There’s something truly wonderful about not knowing what lies over the next ridge, or how to get there. If I climb down into the creek bed, will it connect? And if so, will I be able to climb back out? Or is it better to scramble up the talus and hope things aren’t too steep on the other side?
Every Mountaineer knows this process well: evaluate the terrain, make a decision, and hope it works out. The uncertainty drives excitement; the unknown creates the heart of the adventure. Seeking out this unknown used to be the primary way I related to the outdoors, but lately, I’ve discovered that nature has so much more to offer.
As a teenager, I fell in love with the dangerous side of the great outdoors. From tramping through the woods to climbing mountains, the inherent self-reliance I found in the wilderness was addicting. Sometimes brutal but always fair, nature was my challenging ground; a place where I needed to stay fit and sharp if I wanted to make it back home safely. I discovered that adventure starts when things stop going to plan. A good story was my prize and danger my measure – the more terrifying, the better.
I got bigger and bolder. I sought out interesting objectives to carry me through an amazing adventure, then I cracked a beer while sharing rollicking stories once I got back home. The sport itself barely mattered; I was equally happy almost dying on a motorcycle as I was almost dying in a giant wave. It was the adrenaline rush I craved.
I thought I’d always want to chase this rush, but as I grew older, things changed. By my late twenties, the highs weren’t as high. To stay terrified, I needed to things to be higher, steeper, longer. But pushing these dimensions soon became unfulfilling too.

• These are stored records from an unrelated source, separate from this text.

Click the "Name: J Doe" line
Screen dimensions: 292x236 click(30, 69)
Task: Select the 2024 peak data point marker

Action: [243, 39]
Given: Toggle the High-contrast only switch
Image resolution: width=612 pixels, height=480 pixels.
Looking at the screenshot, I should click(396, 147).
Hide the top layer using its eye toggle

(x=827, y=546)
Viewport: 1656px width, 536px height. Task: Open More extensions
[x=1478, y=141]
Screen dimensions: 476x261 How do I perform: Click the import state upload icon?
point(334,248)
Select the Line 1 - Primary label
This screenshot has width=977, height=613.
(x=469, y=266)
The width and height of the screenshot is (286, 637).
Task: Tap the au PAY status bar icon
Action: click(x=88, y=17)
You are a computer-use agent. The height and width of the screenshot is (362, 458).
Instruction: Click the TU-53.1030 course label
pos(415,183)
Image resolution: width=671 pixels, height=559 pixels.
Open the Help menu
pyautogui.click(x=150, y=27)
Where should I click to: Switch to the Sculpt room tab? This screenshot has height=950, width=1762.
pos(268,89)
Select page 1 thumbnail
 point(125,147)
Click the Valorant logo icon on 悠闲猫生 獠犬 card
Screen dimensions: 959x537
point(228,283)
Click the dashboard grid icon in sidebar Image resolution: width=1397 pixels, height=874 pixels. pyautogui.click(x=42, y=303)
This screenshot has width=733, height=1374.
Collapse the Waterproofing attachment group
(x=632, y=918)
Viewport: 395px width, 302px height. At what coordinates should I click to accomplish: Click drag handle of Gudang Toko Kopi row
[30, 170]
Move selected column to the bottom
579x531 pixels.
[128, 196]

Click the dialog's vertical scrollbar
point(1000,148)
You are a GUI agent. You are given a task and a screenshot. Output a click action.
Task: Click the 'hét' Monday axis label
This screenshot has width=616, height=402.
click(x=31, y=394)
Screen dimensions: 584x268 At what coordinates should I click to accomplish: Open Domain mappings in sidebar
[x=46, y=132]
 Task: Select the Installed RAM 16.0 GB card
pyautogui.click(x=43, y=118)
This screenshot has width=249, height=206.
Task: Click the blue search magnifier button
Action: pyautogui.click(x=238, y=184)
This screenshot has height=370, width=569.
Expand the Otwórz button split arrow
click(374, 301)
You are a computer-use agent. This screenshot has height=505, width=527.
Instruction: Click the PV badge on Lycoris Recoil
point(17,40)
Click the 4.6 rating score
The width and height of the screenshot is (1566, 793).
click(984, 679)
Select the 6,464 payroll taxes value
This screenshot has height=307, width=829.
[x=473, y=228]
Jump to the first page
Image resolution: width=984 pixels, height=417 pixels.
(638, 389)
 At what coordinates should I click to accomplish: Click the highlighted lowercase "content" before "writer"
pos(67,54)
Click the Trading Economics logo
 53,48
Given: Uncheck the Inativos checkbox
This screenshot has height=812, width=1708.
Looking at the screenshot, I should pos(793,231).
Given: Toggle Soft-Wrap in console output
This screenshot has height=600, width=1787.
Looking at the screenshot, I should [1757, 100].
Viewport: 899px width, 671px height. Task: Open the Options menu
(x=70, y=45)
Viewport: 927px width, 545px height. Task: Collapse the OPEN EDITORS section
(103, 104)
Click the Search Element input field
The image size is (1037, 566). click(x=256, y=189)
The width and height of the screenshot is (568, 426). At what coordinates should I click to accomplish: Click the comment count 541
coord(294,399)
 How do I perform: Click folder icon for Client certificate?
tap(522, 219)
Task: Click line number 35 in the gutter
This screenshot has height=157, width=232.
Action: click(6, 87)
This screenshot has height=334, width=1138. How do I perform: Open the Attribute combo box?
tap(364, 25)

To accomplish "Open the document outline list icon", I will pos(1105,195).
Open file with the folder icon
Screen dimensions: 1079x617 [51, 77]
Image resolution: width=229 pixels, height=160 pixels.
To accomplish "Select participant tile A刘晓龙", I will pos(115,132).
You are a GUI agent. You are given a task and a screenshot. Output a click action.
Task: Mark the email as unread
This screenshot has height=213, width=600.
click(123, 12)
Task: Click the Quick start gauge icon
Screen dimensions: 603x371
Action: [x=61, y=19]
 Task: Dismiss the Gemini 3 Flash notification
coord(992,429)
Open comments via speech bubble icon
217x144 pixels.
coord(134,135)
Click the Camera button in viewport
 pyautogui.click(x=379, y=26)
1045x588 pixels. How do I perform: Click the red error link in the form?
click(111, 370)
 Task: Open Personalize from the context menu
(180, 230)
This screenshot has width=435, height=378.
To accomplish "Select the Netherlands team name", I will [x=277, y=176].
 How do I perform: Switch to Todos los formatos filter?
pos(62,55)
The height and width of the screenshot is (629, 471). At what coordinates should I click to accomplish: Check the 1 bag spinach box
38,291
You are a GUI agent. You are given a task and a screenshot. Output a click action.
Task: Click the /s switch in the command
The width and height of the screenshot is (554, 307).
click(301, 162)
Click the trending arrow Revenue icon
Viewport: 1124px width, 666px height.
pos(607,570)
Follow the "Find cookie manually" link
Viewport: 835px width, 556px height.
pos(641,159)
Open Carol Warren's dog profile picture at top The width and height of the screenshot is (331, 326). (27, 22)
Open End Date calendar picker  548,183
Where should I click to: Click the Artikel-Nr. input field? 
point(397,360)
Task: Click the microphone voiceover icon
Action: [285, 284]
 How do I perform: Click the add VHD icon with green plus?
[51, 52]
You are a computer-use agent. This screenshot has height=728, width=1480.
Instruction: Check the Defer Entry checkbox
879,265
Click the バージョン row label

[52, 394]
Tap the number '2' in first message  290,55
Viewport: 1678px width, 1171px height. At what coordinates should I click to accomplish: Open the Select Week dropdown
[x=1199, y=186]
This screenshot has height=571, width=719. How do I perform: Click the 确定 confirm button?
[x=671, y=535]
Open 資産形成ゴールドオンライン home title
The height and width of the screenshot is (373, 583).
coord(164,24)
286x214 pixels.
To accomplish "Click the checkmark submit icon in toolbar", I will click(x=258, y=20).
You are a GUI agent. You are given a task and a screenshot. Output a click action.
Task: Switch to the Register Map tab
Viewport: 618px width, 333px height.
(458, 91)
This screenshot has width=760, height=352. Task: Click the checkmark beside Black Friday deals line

I turned to new activities to keep things fresh. I learned to ski and swim long distances, then I got my pilot’s license. These new pursuits were exciting for a while, but eventually it was the same story: new things were scary until I learned them, at which point they became, well, not. Everything still lacked the raw edge of my starry-eyed youth.
Eventually, I came to recognize this familiarity as a source of joy and wonder in its own right. I started hiking the same trails over and over, paying closer attention to the ever-changing conditions – the snowpack, the trees, the undergrowth. After a big storm, I couldn’t wait to get out and see what happened. Has the leaning tree fallen over yet? How high’s the river? What did the big rain storm do to the snow? The weather, the bugs, and the plants all provided a never-ending source of interest.
I came to realize that for all the time I’d spent outdoors, I didn’t really know it. I’ve been moving too fast, too focused on my own ego to stop and take it all in. But with a new perspective, everywhere I go I feel as though I’m coming home for the first time.
These days, I’m conscious, engaged, and present when I’m out on a walk, no matter how short or un-wild. I’m equally happy car camping on the coast as I am halfway up Rainer. I’m noticing things, remembering them, and building a much, much deeper mental map of the places I go. And with that map comes a marvelous sense of place.
There’s certainly something wonderful about not knowing what lies over the next ridge, but there’s something equally wonderful about knowing exactly what to expect. I don’t have to wonder anymore. Now I can climb down into the gully, follow the creek for three bends, and end up right where I want to be.